Глаза Русакова загорелись от радости:

— Это верно! Лессинг повесится с досады. Но все-таки как же деньги… Я не знаю…

— Как вам угодно, Виктор Павлович! Мы сочли своим долгом предложить вам. В случае же вашего отказа мы имели в виду обратиться к профессору Лессингу. Он, наверное, согласится. Как вы думаете, когда его можно застать дома?

— Нет, нет, этого не нужно, этого не нужно. Я согласен, согласен. Сегодня же подам в отставку.

— Ну, вот и отлично! Теперь нужно решить, куда нам следует отправиться, чтобы заняться предварительными приготовлениями.

— На необитаемый остров нужно, — поспешно проговорил Русаков.

— Но, господин профессор, — заметил Краснов, — теперь ведь нет необитаемых островов.

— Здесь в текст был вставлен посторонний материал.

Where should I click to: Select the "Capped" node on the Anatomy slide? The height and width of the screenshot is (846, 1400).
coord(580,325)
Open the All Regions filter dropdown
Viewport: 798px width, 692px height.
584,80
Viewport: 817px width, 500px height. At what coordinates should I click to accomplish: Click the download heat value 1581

— Как нет? Должны быть, должны быть!..

Через несколько дней весь физико-математический факультет, как громом, поразило известие, что профессор Русаков вышел в отставку, а известный студент Шведов уволился из университета. Профессор Лессинг не знал, что и подумать, и даже немного тревожился, замечая, с каким многозначительным и торжествующим видом поглядывал на него бывший профессор Русаков, коварно улыбавшийся при всякой с ним встрече. Страдающим же лицом в этой истории явилась жена профессора Русакова. Она убедилась в том, что ее ученый супруг окончательно спятил с ума. Кроме непонятной отставки, лишившей их постоянного дохода, в поведении профессора стало проявляться еще более странностей, чем прежде. Он по целым дням вырезал из картона какие-то фигурки, клеил их, кричал: «нет, не годится», и разрывал на части; затем снова клеил и так далее. Наконец, профессор взял из банка почти все свои деньги и сказал жене, что завтра едет, но куда, зачем, об этом упорно молчал. Русаков обещал писать жене, но добавил, чтобы она ему не отвечала, так как он ни под каким видом не может дать своего адреса.

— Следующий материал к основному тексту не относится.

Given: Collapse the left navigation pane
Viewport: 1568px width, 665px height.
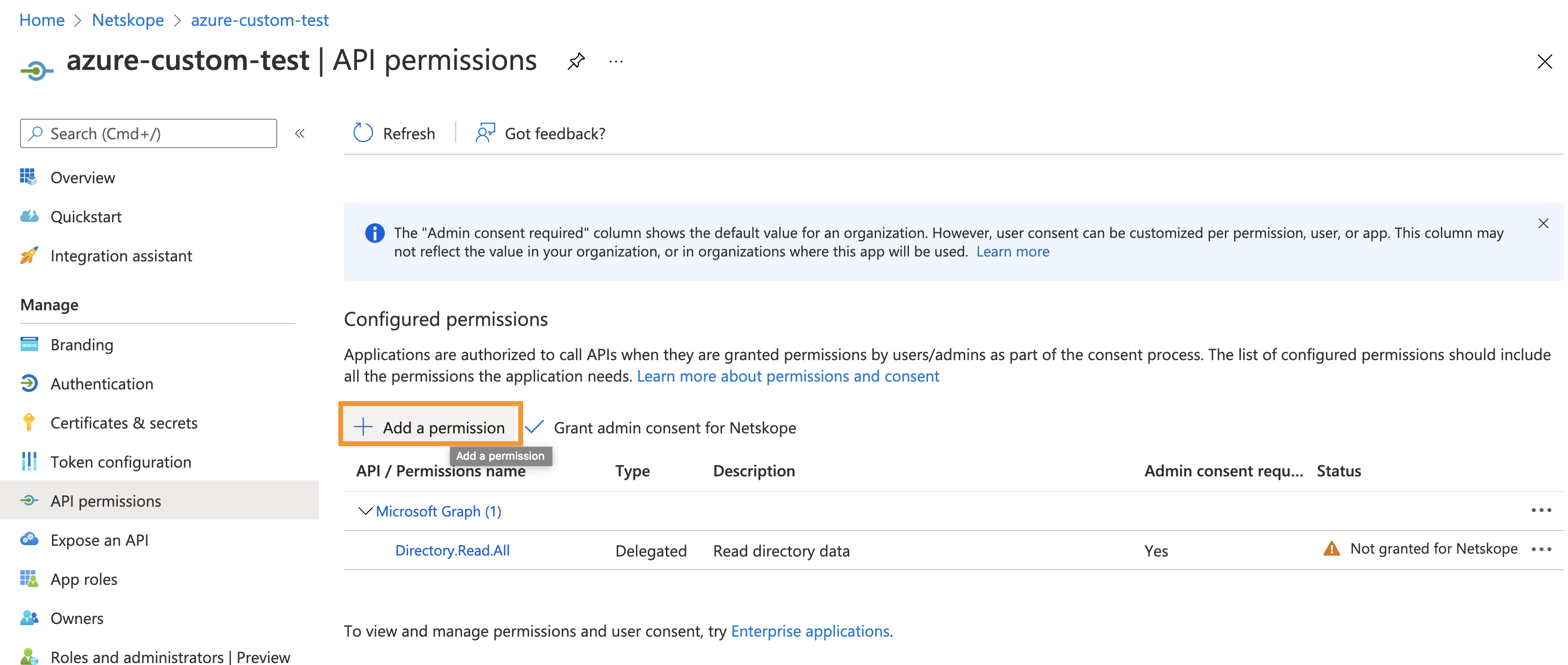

На другой день профессор действительно уехал. Профессорша выпросила себе право хоть проводить его до вокзала железной дороги. Там она увидела, что ее муж сел в вагон не один, а с двумя какими-то субъектами, показавшимися разгневанной и опечаленной женщине крайне подозрительными. В одном из них она признала студента, нередко навещавшего ее мужа и написавшего какое-то сочинение о наибольших и наименьших величинах функций, с которым профессор долго носился. Другой же, с реденькой бородкой, в пенсне, был ей положительно неизвестен. Наконец пробил третий звонок. Профессор окончательно попрощался с женой, посоветовав ей в заключение остерегаться Лессинга, и поезд тронулся, увозя профессора и его товарищей неизвестно куда.